Later that evening, Decca was back at Rutland Gate. The Paget twins caught a lift on the tanker and stopped off at Peter Jones to spend their Snakes and Ladders winnings. ‘Five hours was all it took,’ she chirped. Muv was most impressed at the efficiency. Pam said Dieppe was so close it was just like home. Nancy scoffed and said Paris was the place to be. Within the hour, Debo returned, covered in pheasant feathers and pigeons blood and weeping about a gruesome tale called The Little Houseless Match. Unity was upstairs, or so it was assumed by the goose-stepping thuds coming through the ceiling and the repeated playing of ‘Horst Wessel Leid’ on the gramophone.
‘So tell me everything, from the start,’ Muv ordered.
Decca said that Aunt Natty was her charming self and, after suggesting they go back to her house with the fishmonger, and having been hosed down at the front door, they all sat down to a thrilling game of Snakes and Ladders.
‘Not Racing Demon?’ Debo asked.
‘No,’ Decca stated. ‘Oh, before I forget,’ she reached into her pocket. ‘Natty said to give you this.’
Narrowing her green eyes to slits, Nancy accepted the odoriferous lilac coloured envelope. ‘Dare I open it?’ She looked at Muv and Farve.
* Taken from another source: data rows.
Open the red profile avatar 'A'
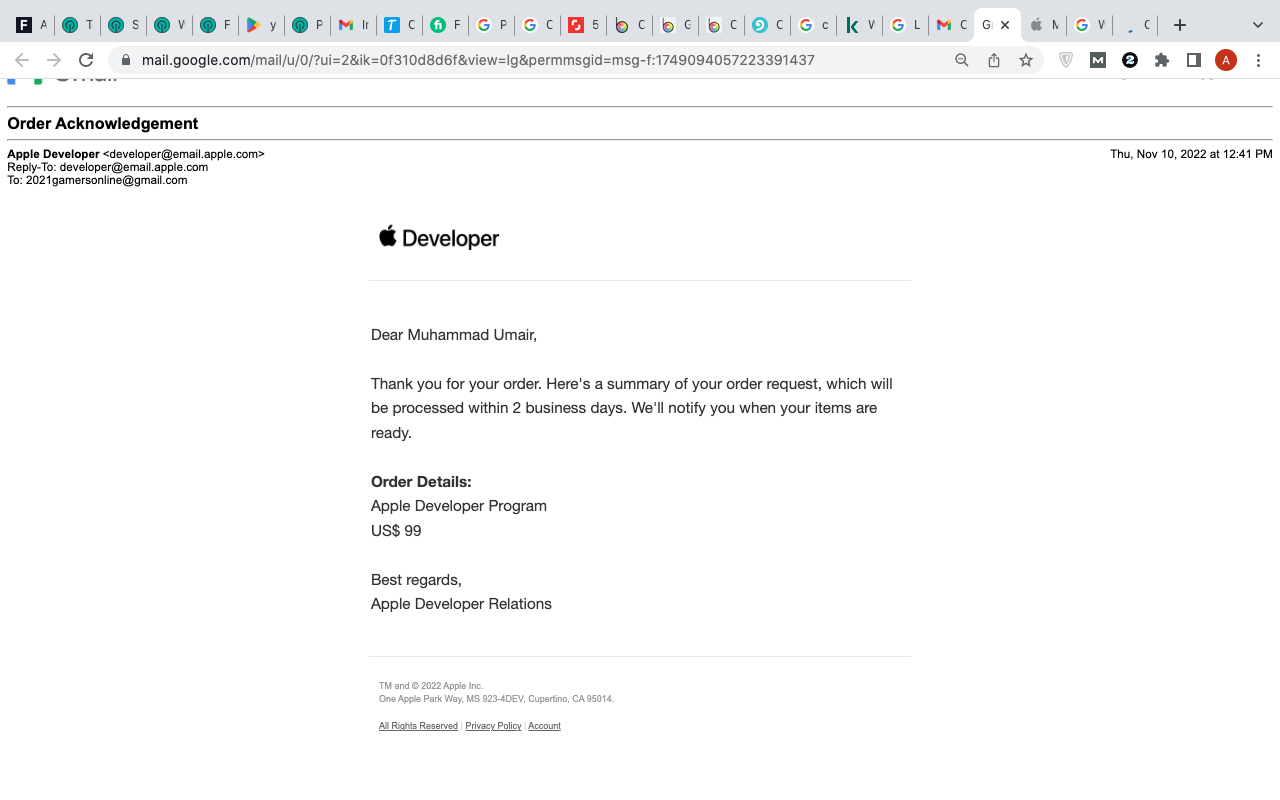This screenshot has height=800, width=1280. (x=1226, y=60)
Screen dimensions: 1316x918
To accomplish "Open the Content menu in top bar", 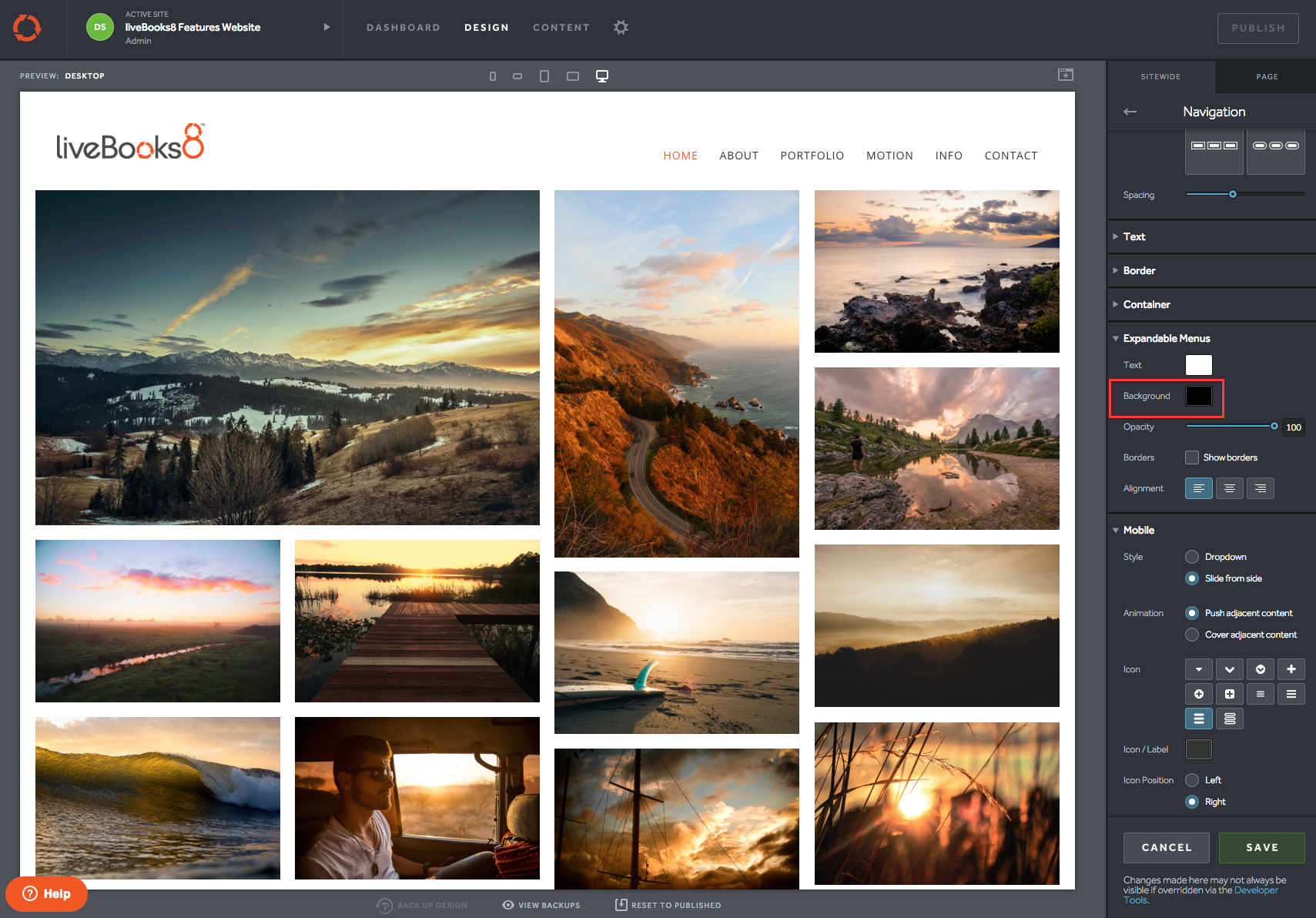I will pos(561,28).
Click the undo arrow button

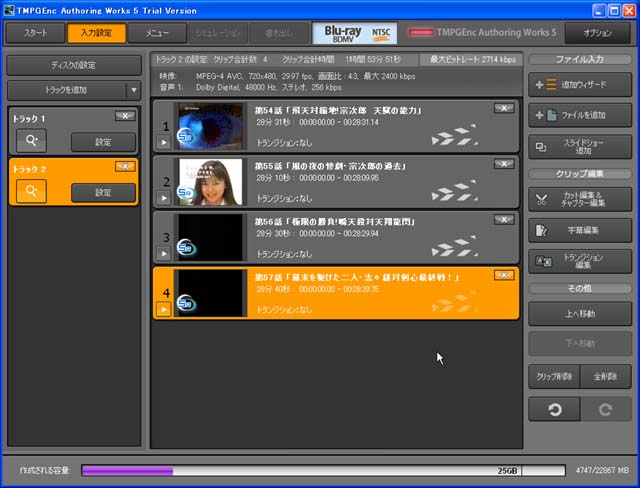point(554,410)
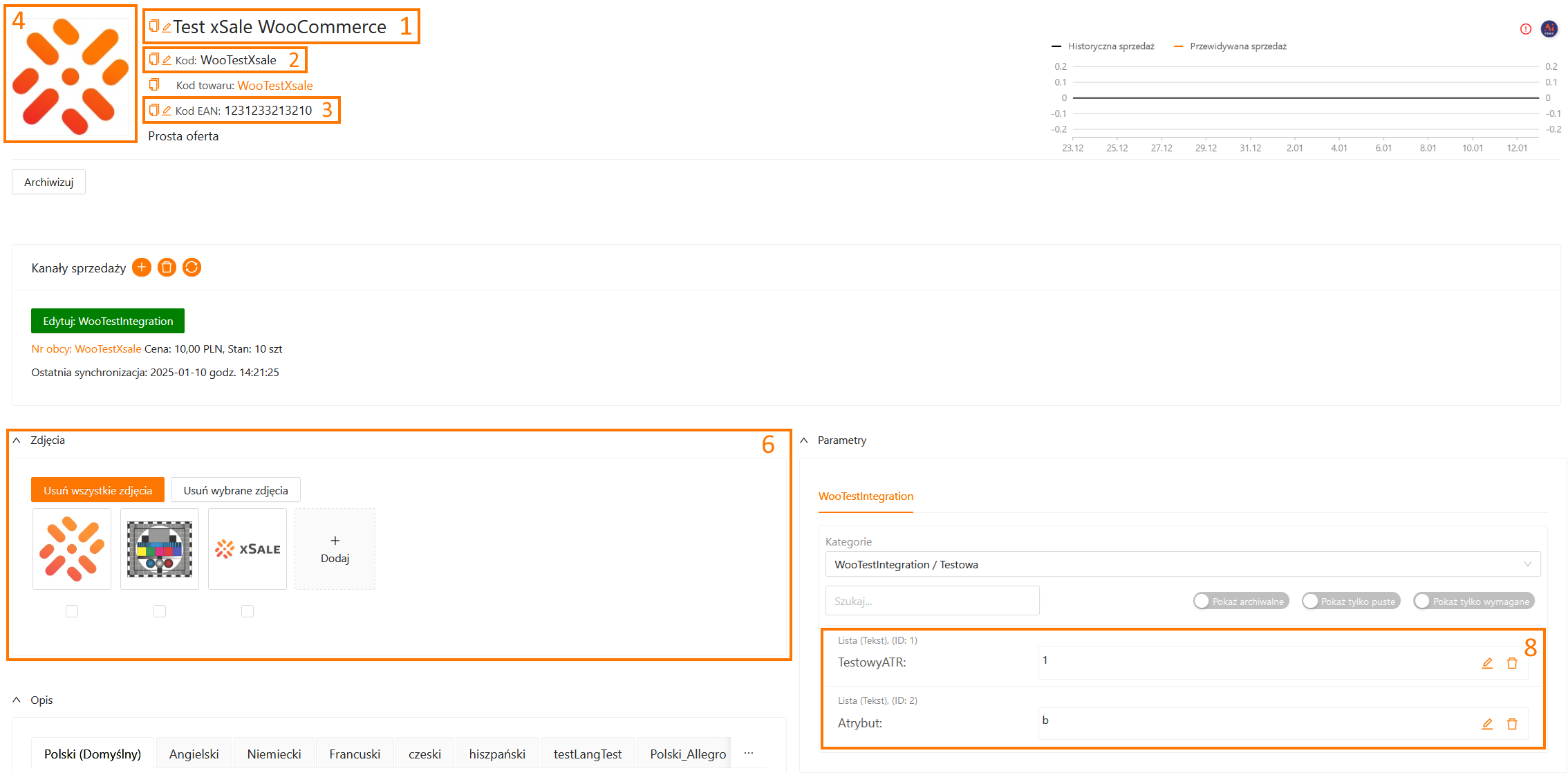
Task: Click the refresh sync icon in Kanały sprzedaży
Action: 192,268
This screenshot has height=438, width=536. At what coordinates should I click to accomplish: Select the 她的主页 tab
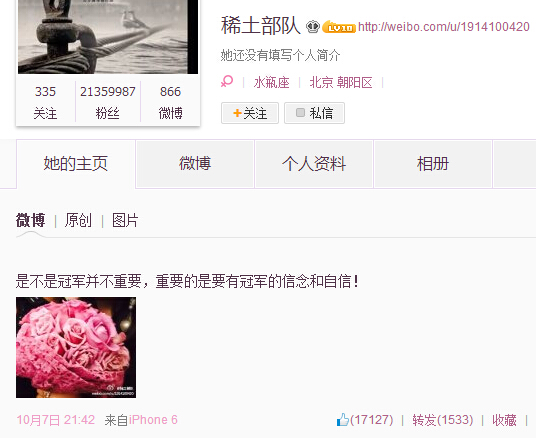tap(76, 164)
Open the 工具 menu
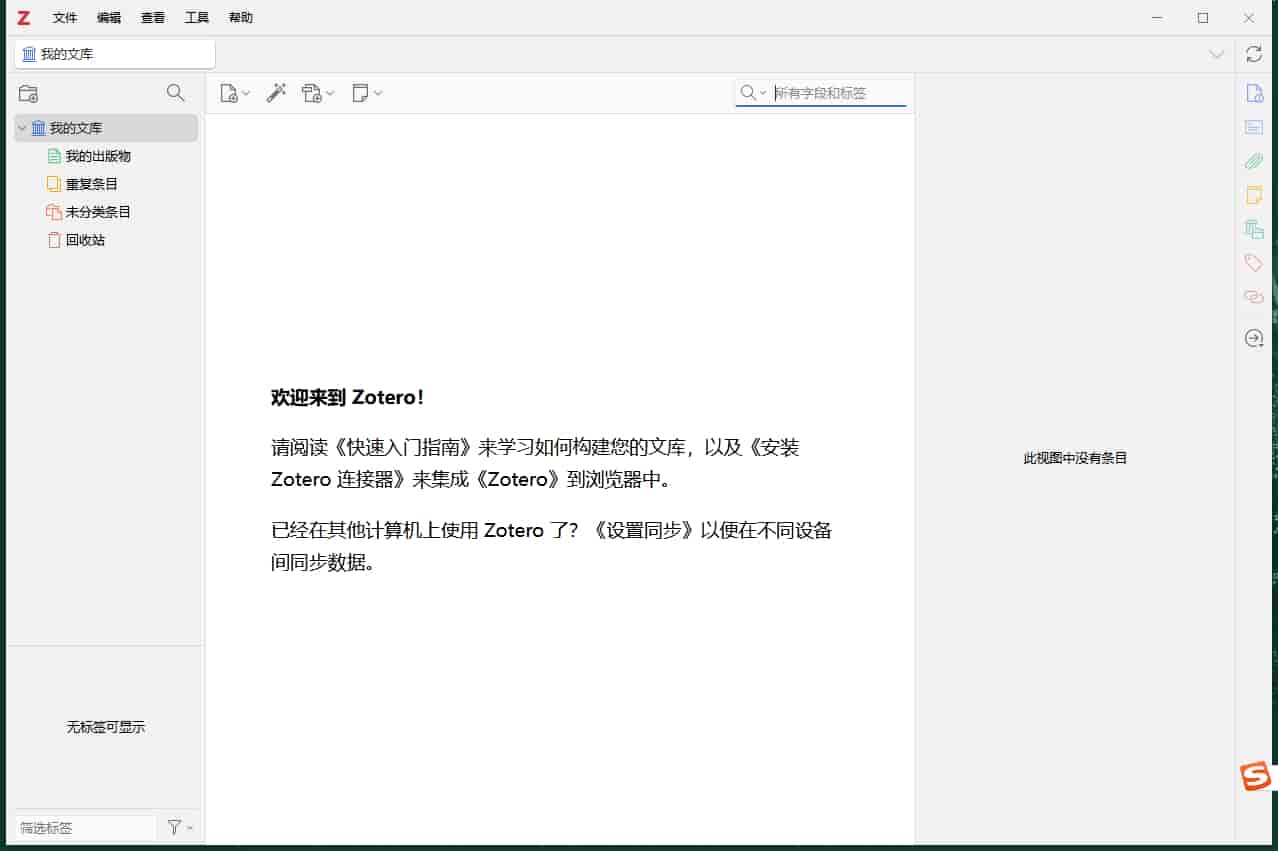 click(x=196, y=17)
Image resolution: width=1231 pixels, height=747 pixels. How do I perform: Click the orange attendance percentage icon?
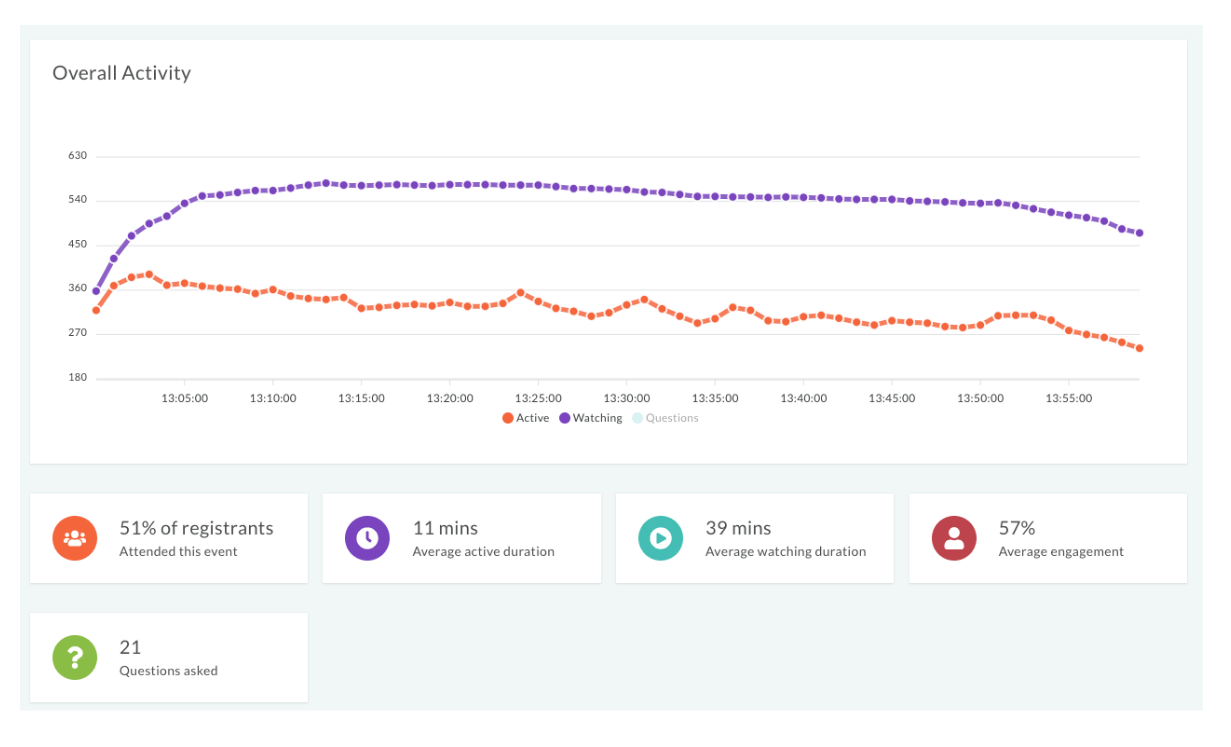[75, 537]
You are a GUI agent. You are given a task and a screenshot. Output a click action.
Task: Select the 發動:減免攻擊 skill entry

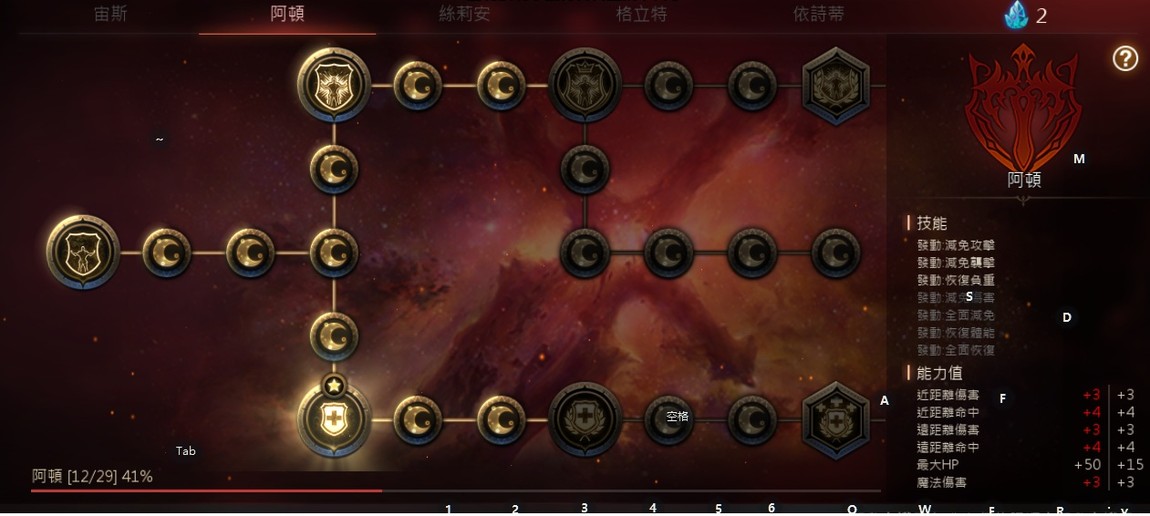coord(956,245)
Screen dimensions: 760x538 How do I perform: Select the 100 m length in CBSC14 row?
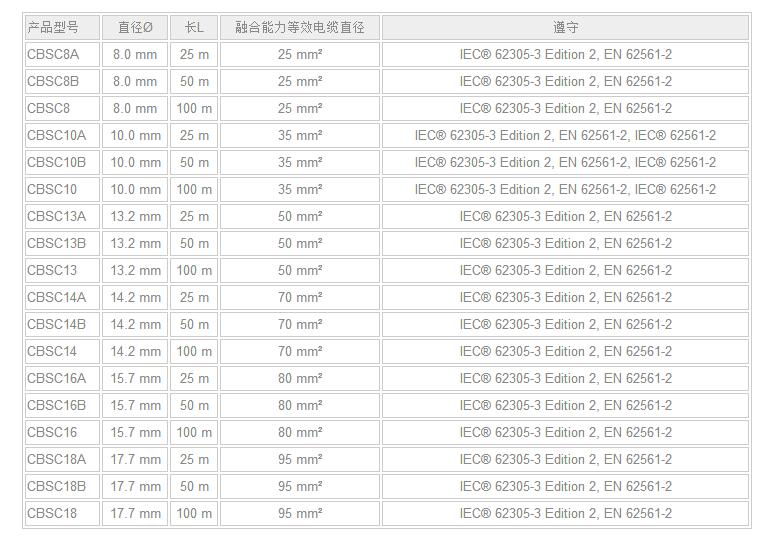pos(194,351)
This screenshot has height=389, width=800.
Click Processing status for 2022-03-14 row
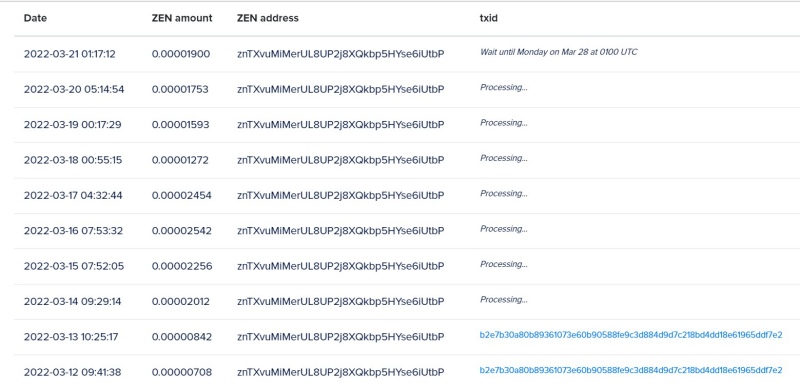(x=504, y=300)
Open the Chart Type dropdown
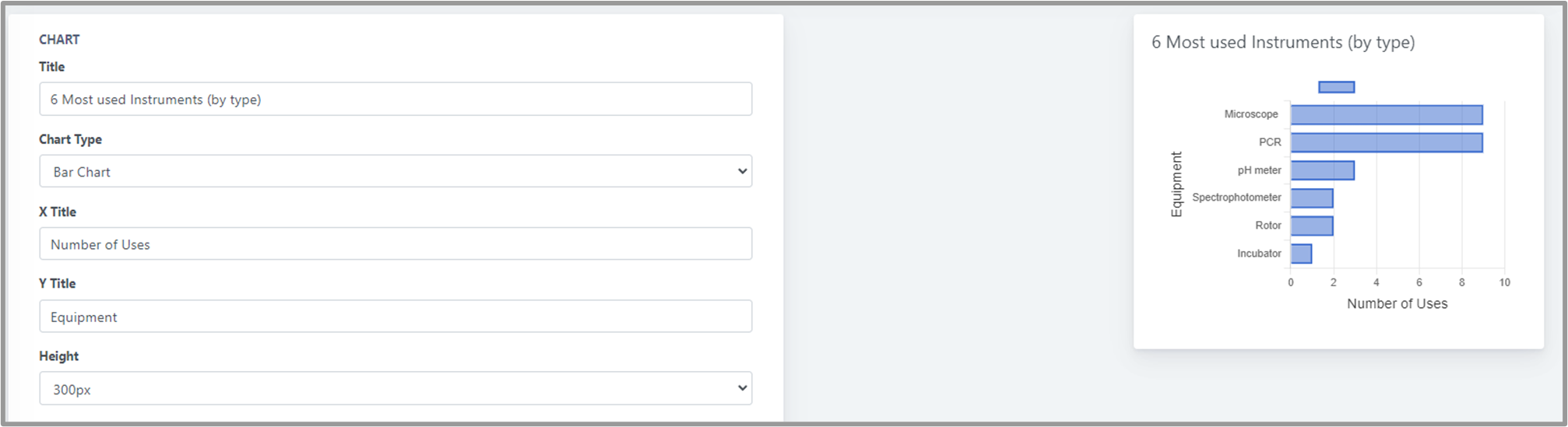This screenshot has width=1568, height=427. (x=395, y=171)
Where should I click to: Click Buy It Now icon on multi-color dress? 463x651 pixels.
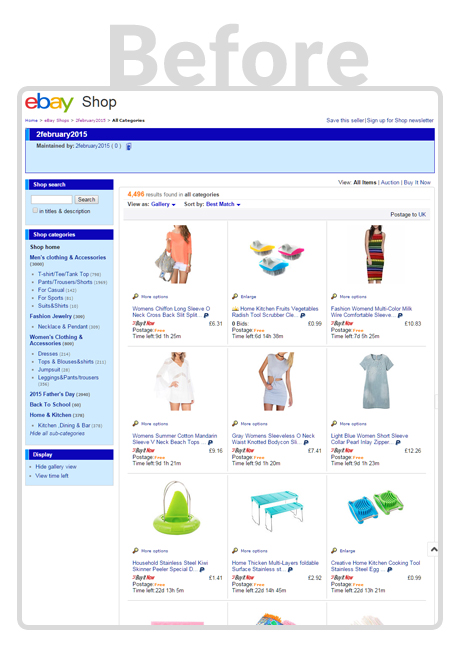(x=342, y=323)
Before awaiting their answer she tore into the envelope and realised there was fifty pounds inside.
‘She is a good woman,’ Muv said.
‘Such a clever cove,’ Farve agreed.
Like rich people, Muv told the children, some people could not help being naughty. Diana and Decca readily agreed and nodded in unison.
‘Well, let’s say we forget the whole ghastly business of Delphine Ale-Stout,’ Nancy tossed the letter onto the fire.
‘Whatever do you mean?’ Decca jumped to her feet. ‘Natty isn’t Delphine Ale-Stout. She simply had no note-paper and the Paget twins came to the rescue.’ With great difficulty she retrieved the half-singed letter from the fire. ‘Money for an old war debt, love Natty,’ she read aloud.
Blor sniffed. ‘The Paget twins, eh?’
Five minutes later there was a knock on the door and Mabel entered, bearing another letter from Delphine Ale-Stout. It was an odd letter, quite rambling in its tone. ‘Dearest Nancy Freeman-Mitford. I don’t know who you are. I have never heard of you. I was impersonated by an old governess wishing to seek revenge and destroy my reputation. Please don’t write back. I have blacklisted you.’
Nancy did not throw the letter onto the fire or tear it up. She added it to her pile of correspondence. ‘One day I shall publish a book of letters, you’ll see,’ she told her disbelieving family.
They all laughed and forgot about the non-U escapade that was Miss Delphine Ale-Stout.
‘One last thing,’ Muv interrupted the jovial scene. ‘What else did Natty say?’
‘Oh,’ Decca beamed, ‘she promised to introduce me to her grandson, Esmond Romilly.’
There were floods. Absolute floods.

(Apologies for WordPress’s lack of formatting. It is too, too sickmaking!)